Non sono utili, in proposito, data la loro manifesta infondatezza, i richiami alla decisione del CORECO o alla asserita non conoscenza, da parte degli appellanti T., D. e Z., della questione che aveva dato origine al processo penale.

Si aggiunga, per quanto riguarda l’appellante R., che egli, essendo direttamente interessato alla vicenda, in quanto imputato del reato dal quale era stato prosciolto per prescrizione e postulante il rimborso, non doveva nemmeno partecipare alla delibera con cui è stata accolta tale richiesta, per evidente conflitto di interesse con l’Ente chiamato ad accollarsi la spesa.
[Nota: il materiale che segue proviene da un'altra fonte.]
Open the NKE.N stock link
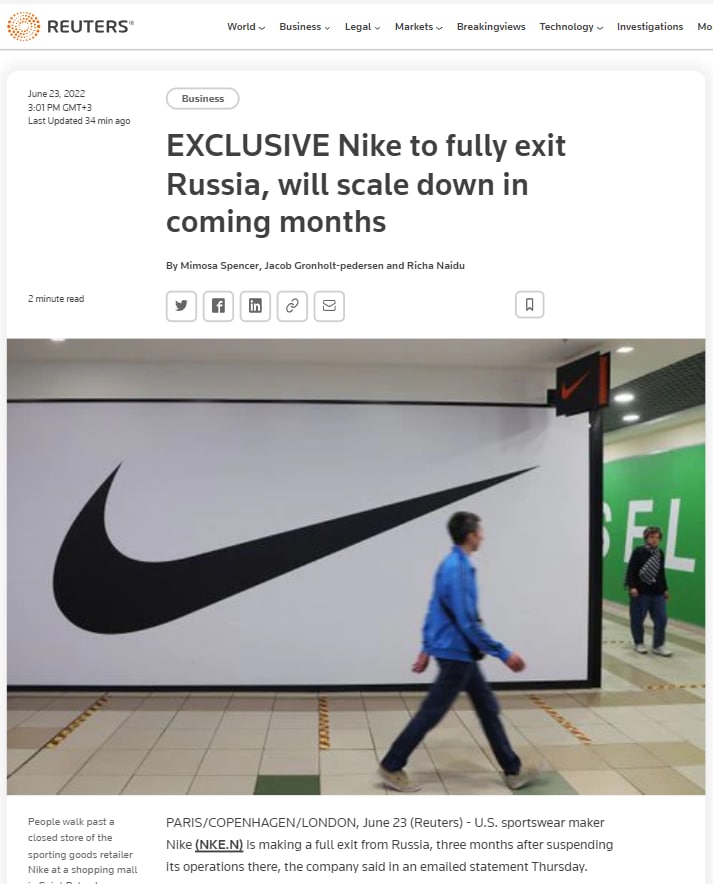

La condanna deve altresì essere confermata anche nei confronti del segretario comunale, Giuliana T., in quanto ha espresso parere favorevole all’adozione della delibera in questione. Detta responsabilità deve essere giudicata diretta, e non meramente sussidiaria, in quanto la manifestazione del parere, obbligatoria per la legislazione all’epoca vigente, e che fu favorevole, è stata espressione della sua diretta ed autonoma volontà.
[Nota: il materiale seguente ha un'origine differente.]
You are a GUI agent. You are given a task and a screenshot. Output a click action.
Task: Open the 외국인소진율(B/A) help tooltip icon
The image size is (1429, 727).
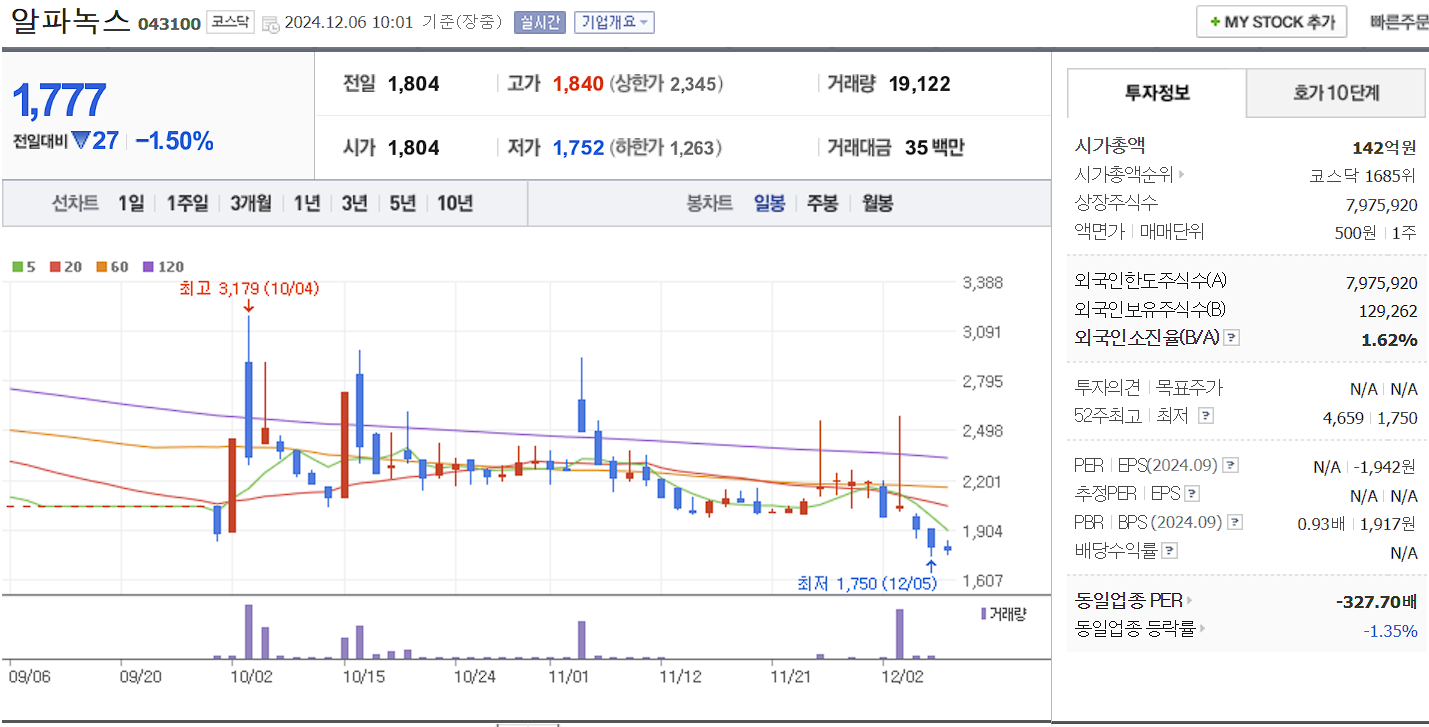[1231, 338]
Per le suindicate ragioni debbono essere rigettati gli appelli dei signori R., T., T., D. e Z. avverso la sentenza n. 001213/01/EL del 25 giugno 2001 della Sezione giurisdizionale per l’ Emilia Romagna.

Deve, viceversa, trovare accoglimento l’appello incidentale della Procura Generale avverso la suddetta sentenza, nella parte in cui ha ripartito, tra i condannati, le rispettive e personali responsabilità.

Si osserva, infatti, che la sentenza di primo grado, pur avendo ritenuto che il R., a causa del conflitto di interessi di cui si è fatto cenno in precedenza e del suo diretto coinvolgimento nella vicenda penale, fosse il maggior responsabile del danno, lo ha poi condannato a risarcire la somma di Lit. 22.533.480, inferiore, cioè, a quella di Lit. 33.575.160, percepita a titolo di rimborso di quanto corrisposto al proprio difensore.

Tale decisione non appare condivisibile in quanto il medesimo, pur avendo deliberato un rimborso a proprio favore, sarebbe, poi, chiamato a risarcire al Comune una somma inferiore a quella a lui medesimo illecitamente rimborsata.

Poiché tale conseguenza non appare in alcun modo ragionevole, e comunque non accettabile, va stabilito che, restando confermato in euro 23.275,14 (pari Lit. 45.066.958) l’ammontare complessivo del danno da risarcire al Comune di Rivergaro, va stabilito in euro 17.340,00 (pari a Lit. 33.575.160) l’importo posto a carico del R., mentre la restante cifra di euro 5.935,02 (pari a Lit. 11.491.798) dovrà essere ripartita tra gli altri condannati secondo i criteri adottati dal giudice di primo grado e, quindi, specificamente, ad euro 3.610,96 la T. e ad euro 774,69, per ognuno degli altri tre appellanti, Tranelli. D. e Z..

P.Q.M.

La Corte dei conti, sezione seconda giurisdizionale centrale, definitivamente pronunciando, previa riunione degli appelli in epigrafe

Respinge

Gli appelli proposti dai signori Mauro R., Giuliana T., T. Gianfranco, D. Giuseppe e Z. Ivano avverso la sentenza n. 01213/2001 della Sezione giurisdizionale per la regione Emilia Romagna, che resta in tal modo confermata relativamente alla condanna al risarcimento della complessiva somma nella stessa indicata;

Accoglie

l’appello incidentale proposto dalla Procura Generale avverso la medesima sentenza e, a parziale modifica della stessa, determina in euro 17.340,00, la quota da risarcire da parte del R., in euro 3.610,96 quella a carico della T. e in euro 774,96 quella a carico di ognuno degli altri tre appellanti, T., D. e Z., oltre gli interessi a decorrere dal 14 giugno 1996.

Restano a carico dei medesimi le spese anche del presente grado del giudizio, che si liquidano in euro 475,94 (quattrocentosettantacinque/94).